Para Harvey, é fato que Marx se concentrou na análise do tempo, e não do espaço, o que pode justificar algumas das lacunas que restaram na sua teoria em relação à própria geopolítica do capital, mas por outro lado é aceitável quando se dimensiona a importância do tempo na produção capitalista. O autor se dispõe a fazer, em seguida, o aprofundamento do debate em questão, e suscita o que chama de coerência estruturada, que seria a união do capital e da força de trabalho em uma unidade territorial distinta, criando, pelas mãos de capitalistas individuais, condições locacionais particulares. Esta coerência estruturada se caracteriza pela livre rotação do capital, e podendo ser formalmente aceita pelo Estado, além da sua disseminação informal - por meio do fomento de culturas regionais - passa a ser ponto de impulso para a definição de espaços regionais.
Há que se relevar, entretanto, que uma série de fatores pode questionar e desequilibrar estes espaços, como a livre mobilidade de capital, a mobilidade geográfica da força produtiva e a existência de infra-estruturas sociais que viabilizem tais fluxos geográficas. A produção capitalista perde a espécie de estabilidade regional gozada anteriormente. Mais do que isso, se chega a um ponto dicotômico no qual as forças de acumulação e superacumulação representam a alternativa de que se servem capitalistas e trabalhadores para se moverem, mas também a forma pela qual são constrangidos e estimulados a permanecer em localidades distintas. Enfim, Harvey conclui, de forma excepcionalmente coerente, que as novas contradições do capitalismo se revelam mediante a formação e reformação das paisagens geográficas.
E é um choque de consciência que Harvey pretende realizar no tópico final do capítulo aqui analisado.
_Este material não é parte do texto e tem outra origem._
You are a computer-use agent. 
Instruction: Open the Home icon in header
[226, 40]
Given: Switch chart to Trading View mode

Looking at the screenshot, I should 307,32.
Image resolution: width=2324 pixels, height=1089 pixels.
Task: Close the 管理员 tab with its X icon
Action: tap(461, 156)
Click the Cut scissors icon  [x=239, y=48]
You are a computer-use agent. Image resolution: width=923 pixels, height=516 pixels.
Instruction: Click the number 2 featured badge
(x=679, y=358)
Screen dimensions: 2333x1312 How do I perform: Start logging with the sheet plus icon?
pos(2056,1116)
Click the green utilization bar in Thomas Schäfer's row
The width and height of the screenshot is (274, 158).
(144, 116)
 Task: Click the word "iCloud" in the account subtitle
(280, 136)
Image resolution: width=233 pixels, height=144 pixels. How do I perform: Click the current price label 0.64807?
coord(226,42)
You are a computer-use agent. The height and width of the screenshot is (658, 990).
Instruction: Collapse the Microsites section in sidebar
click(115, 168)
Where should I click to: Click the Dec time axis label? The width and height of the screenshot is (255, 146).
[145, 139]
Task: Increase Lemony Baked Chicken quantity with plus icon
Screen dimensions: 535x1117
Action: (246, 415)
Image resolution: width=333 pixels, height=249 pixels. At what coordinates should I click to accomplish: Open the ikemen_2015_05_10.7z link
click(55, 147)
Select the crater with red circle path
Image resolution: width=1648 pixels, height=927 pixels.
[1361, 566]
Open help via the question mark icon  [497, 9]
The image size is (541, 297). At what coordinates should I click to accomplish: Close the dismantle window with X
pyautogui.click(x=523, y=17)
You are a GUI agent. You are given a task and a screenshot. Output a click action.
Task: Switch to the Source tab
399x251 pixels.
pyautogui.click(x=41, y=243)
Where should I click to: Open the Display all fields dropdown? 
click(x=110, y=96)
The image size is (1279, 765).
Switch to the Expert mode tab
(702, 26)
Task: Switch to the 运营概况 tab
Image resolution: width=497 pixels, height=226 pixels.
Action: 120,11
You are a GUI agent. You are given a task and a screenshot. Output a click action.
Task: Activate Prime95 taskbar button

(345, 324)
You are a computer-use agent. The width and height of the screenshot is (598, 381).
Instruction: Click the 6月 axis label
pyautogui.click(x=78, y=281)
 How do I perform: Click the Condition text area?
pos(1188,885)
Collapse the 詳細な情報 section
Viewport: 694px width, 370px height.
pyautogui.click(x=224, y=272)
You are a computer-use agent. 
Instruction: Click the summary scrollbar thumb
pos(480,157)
Em suma, o autor faz uso de vários exemplos históricos do século XX, como o boom pós-guerra, para revelar a inexistência, ou mesmo a queda, de várias das estruturas sócio-econômicas que apresentou e explicou ao leitor durante toda a obra. Aprofunda a lástima da situação discorrendo sobre as reações protecionistas - como os movimentos agressivos de exportação de desvalorização - que surgem e que ocasionam mudanças, seja de cunho regional ou internacional, as quais descaracterizam as políticas nacionais dos governos, as alianças regionais de classe e os conflitos entre elas.
Ainda que seja um autor de opiniões concretamente revolucionárias - mais especificamente no que diz respeito à constatação da necessidade da substituição integral e imediata do modo capitalista de produção, sua estrutura expansível e sua natureza tecnologicamente dinâmica de circulação - o arcabouço teórico pelo qual Harvey sustenta seus argumentos é sim, de certa forma, inquestionável. É na forma lúcida e magistral pela qual o autor discorre sobre a estrutura geopolítica relativamente estável, da própria estrutura que condiciona, viabiliza e condena a dinâmica capitalista, que reside a maior validade da leitura do excerto que nos foi apresentado.